Despite several efforts by the Federal Government to cushion the effects of recession on the economy, recent figures from the Manufacturers Association of Nigeria (MAN) have shown that about 196 manufacturing companies shut down their operations in the last two years due to the biting recession.
This represents over 300 per cent increase compared to 45 companies reported to have closed down last year in the first year of the present administration.
Figures coming from MAN shows that about 196 manufacturing companies closed down during the recession due to harsh operating environment.
Last year, in the heat of forex restriction, MAN stated that over 45 companies were shut down as 220 Medium and Small Scale Enterprises (MSME) closed down while over two million jobs were lost. In the same vein, the association said this resulted in a huge financial loss of about N62.184 billion.
According to MAN Director of Economic and Statistics Department, Oluwasegun Osidipe, “a quick survey of MAN members and with data provided for foreign exchange losses as at the end of 2016 indicated about N62.184 billion was lost.”
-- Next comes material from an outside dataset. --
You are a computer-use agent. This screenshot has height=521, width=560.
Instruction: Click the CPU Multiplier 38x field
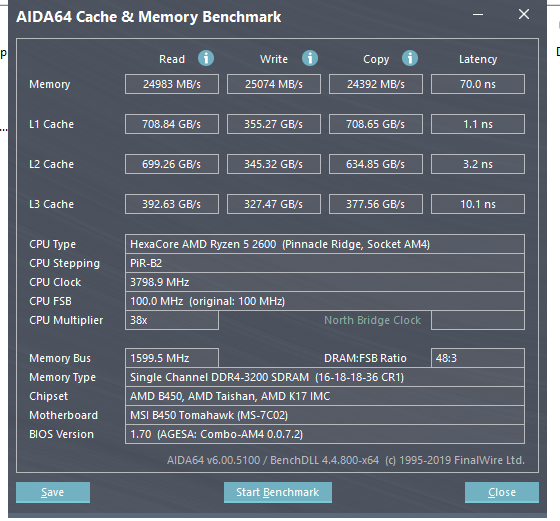172,320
The association explained that the closures and the job losses could be attributed to the unfavourable operating environment in which forex component and cost of power generation played prominent roles.
MAN stated that the share of energy cost to total cost of production in the sector is estimated at 36 per cent, which is one of the highest in the world.
“MAN survey shows that member-companies estimated annual expenditure on alternative energy source was N129.95 billion in 2016 from N58.82 billion recorded in 2015. If this amount is aggregated with billions that are paid to Discos annually, expenditure on electricity by our members, no doubt, is colossal,” Osidipe noted.
The statistics from the association said for years, electricity supply to the manufacturing sector has been abysmally poor with an average of seven hours supply and seven outages per day.
It added: “Strangely, despite the paucity in electricity supply, tariff has been increasing leading to huge amount being paid to Discos by our members on monthly basis. Our members have for long resorted to self-energy generation notwithstanding the associated huge cost.”
The association noted that the high cost of energy has been responsible for the poor competitiveness of locally manufactured products in the country, which largely has contributed to the closure and other challenges in the sector.
It added that the challenges of high inflation, dearth/high cost of borrowable funds and acute shortage of forex made the operating macroeconomic environment in first half of 2016 very unhealthy for manufacturing.
It, however, noted that MAN’s resilient evidence-based advocacy on the need to prioritise forex allocation to the manufacturing sector yielded desired result when the Central Bank of Nigeria (CBN) responded positively with the 60 per cent preferential forex allocation to the sector in the second half of 2016.
“Even though the preferential forex allocation was removed vide the forex policy of February 21, 2017, the CBN has promised to continue to accord the manufacturing sector strong priority in forex allocation,” the association said.
MAN said the preferential forex allocation regime brought life back into the sector as manufacturing activities were galvanised leading to an improved performance in the first half of 2017.
“For instance, estimate from MAN surveys shows capacity utilisation increase to 59.18 per cent in the second half of 2016 from 49.64 per cent of the corresponding period of 2015 and 44.3 per cent of first half of 2016. Similarly, local raw materials’ utilisation increased to 59.98 per cent in the second half of 2016 from 51.88 per cent of the same half of 2015 and 46.3 per cent recorded in the first half of 2016.
The survey further said that manufactured products increased to N5.02 trillion in the second half of the same year from N4.21 trillion of the same periods in 2015 and N3.76 trillion recorded in the first half of 2016 as a result of the increases in capacity utilisation and local sourcing of raw materials.
While urging the government to continue to make forex available to the sector, the Organised Private Sector (OPS) said that Federal Government may need to reconsider its position on the partial privatisation of the electricity sector, if the country wants to have regular power supply to salvage the economy.
The Nigeria Employers Consultative Association (NECA), said corporate consumers are at the receiving end of the ineptitude of the electricity sector.
The Director General of NECA, Segun Oshinowo, said the corporate citizens are having serious challenges, which he said affects business adversely.